Banks to sue over new CFTC rules

Big banks are biting back at a Wall Street watchdog.

JPMorgan Chase, Goldman Sachs and other financial firms — fuming over far-reaching new rules passed in the wake of the financial crisis — plan to haul the Commodity Futures Trading Commission to court.

The banks, represented by industry lobbying groups, plan to sue the CFTC for violating rule-making procedures when it proposed new Dodd-Frank era regulations.

A source familiar with the matter said that lawsuit, led by the International Swaps and Derivatives Association and the Securities Industry and Financial Markets Association, is “imminent.”

At issue are new rules spearheaded by outgoing CFTC Chairman Gary Gensler, which some bank officials have described as a parting shot at Wall Street.

The banks grouse that the proposals would grant the CFTC oversight over complex international swaps deals — even if a US institution has a minor or passing role in the transaction.

“[The proposed rules] could adversely impact market liquidity and the ability of end-users to manage their risks,” an ISDA spokesman said in a statement.

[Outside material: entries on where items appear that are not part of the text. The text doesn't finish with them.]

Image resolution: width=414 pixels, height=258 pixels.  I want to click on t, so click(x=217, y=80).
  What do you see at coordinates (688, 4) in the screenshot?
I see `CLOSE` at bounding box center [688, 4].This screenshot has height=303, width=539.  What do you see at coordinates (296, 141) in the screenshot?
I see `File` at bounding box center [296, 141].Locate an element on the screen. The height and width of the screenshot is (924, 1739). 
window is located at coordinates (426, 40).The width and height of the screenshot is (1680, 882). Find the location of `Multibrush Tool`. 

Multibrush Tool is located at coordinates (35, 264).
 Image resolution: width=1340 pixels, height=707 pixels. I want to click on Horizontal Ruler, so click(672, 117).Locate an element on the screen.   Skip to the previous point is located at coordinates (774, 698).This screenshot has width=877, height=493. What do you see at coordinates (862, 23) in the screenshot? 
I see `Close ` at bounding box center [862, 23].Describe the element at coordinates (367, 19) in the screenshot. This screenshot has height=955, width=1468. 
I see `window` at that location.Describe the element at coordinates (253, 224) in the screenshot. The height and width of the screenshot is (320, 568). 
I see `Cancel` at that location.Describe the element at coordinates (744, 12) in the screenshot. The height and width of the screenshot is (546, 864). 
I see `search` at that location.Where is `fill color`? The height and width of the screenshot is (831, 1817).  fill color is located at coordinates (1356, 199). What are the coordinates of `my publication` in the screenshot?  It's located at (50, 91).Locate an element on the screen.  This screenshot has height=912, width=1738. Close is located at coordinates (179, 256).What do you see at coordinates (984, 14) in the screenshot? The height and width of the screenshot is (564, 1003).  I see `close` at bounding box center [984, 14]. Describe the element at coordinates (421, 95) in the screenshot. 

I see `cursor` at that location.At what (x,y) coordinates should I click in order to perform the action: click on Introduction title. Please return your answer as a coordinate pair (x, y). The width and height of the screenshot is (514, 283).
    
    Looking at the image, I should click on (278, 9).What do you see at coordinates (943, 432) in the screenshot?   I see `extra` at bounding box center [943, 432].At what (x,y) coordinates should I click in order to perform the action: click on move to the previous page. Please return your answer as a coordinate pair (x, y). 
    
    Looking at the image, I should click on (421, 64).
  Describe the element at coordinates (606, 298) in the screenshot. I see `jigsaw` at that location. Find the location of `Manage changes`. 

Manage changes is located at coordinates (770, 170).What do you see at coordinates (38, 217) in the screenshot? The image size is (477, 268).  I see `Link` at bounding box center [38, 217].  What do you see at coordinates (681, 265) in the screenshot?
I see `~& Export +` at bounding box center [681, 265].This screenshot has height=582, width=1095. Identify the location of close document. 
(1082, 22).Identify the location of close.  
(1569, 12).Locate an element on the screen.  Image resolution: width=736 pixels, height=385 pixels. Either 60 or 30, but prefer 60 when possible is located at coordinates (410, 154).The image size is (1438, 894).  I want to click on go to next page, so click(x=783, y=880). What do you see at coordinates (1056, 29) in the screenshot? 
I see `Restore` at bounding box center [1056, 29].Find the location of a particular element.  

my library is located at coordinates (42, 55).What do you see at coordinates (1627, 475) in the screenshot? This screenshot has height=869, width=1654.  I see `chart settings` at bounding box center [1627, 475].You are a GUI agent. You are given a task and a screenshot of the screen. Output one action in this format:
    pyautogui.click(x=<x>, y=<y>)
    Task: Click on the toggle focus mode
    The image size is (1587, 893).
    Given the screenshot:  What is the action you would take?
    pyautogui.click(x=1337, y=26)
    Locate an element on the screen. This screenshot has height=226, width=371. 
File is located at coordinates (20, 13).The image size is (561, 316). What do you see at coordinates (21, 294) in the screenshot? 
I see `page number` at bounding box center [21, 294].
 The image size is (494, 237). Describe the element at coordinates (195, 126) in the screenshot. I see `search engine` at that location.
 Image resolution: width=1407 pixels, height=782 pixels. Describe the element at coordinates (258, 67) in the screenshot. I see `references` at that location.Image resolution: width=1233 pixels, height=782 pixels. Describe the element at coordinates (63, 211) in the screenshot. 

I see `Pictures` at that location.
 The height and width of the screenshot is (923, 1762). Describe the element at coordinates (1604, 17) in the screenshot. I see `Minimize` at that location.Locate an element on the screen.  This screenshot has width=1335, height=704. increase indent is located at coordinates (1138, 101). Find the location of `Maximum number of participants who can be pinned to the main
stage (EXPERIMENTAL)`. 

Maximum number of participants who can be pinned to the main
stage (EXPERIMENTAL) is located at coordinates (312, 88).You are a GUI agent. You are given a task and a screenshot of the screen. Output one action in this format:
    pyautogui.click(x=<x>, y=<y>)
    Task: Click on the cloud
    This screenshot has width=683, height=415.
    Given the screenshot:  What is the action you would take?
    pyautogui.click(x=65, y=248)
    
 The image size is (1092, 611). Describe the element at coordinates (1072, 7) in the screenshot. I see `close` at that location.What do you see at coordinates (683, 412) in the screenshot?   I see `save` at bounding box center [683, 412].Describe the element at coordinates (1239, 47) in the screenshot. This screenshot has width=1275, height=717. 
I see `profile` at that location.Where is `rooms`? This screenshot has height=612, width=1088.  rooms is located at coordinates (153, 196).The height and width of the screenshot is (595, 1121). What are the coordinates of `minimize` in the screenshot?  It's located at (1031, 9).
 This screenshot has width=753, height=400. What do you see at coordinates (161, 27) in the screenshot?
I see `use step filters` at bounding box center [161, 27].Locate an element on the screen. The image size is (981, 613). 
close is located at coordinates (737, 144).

“Market participants and international policy-makers are extremely concerned about the impact of the CFTC’s cross-border guidance and related recent advisories,” the spokesman said.

SIFMA and the CFTC did not return calls for comment.

One source said that the lawsuit seeking to block implementation of the rules, which could kick in before year-end, would likely be filed in either Washington, DC, or Manhattan federal court.

The suit will claim that the CFTC overstepped when it proposed the rules without giving industry participants a chance to weigh in first during a comment period.

“This rule is simply a work-around by Gensler that he’s trying to get through as he’s headed out the door,” said on industry official familiar with the looming lawsuit.

The new rules would force derivatives dealers to seek clearance of complex derivatives through both European and US platforms instead of one platform as is currently the norm.

Bank officials argue the move would ring up additional costs and create unnecessary duplication.

“There’s been no cost benefit analysis as to whether this rule makes sense for the industry,” said one irked bank official.

CFTC Chairman Gensler is planning to exit the agency at the end of the year, while outspoken Commissioner Bart Chilton also announced his plans to leave the agency last month.

Rob Nichols, the president of another bank lobbying group, the Financial Services Forum, described Gensler’s rule-making procedures as “counterproductive,” according to Bloomberg News, which first reported news of a potential suit.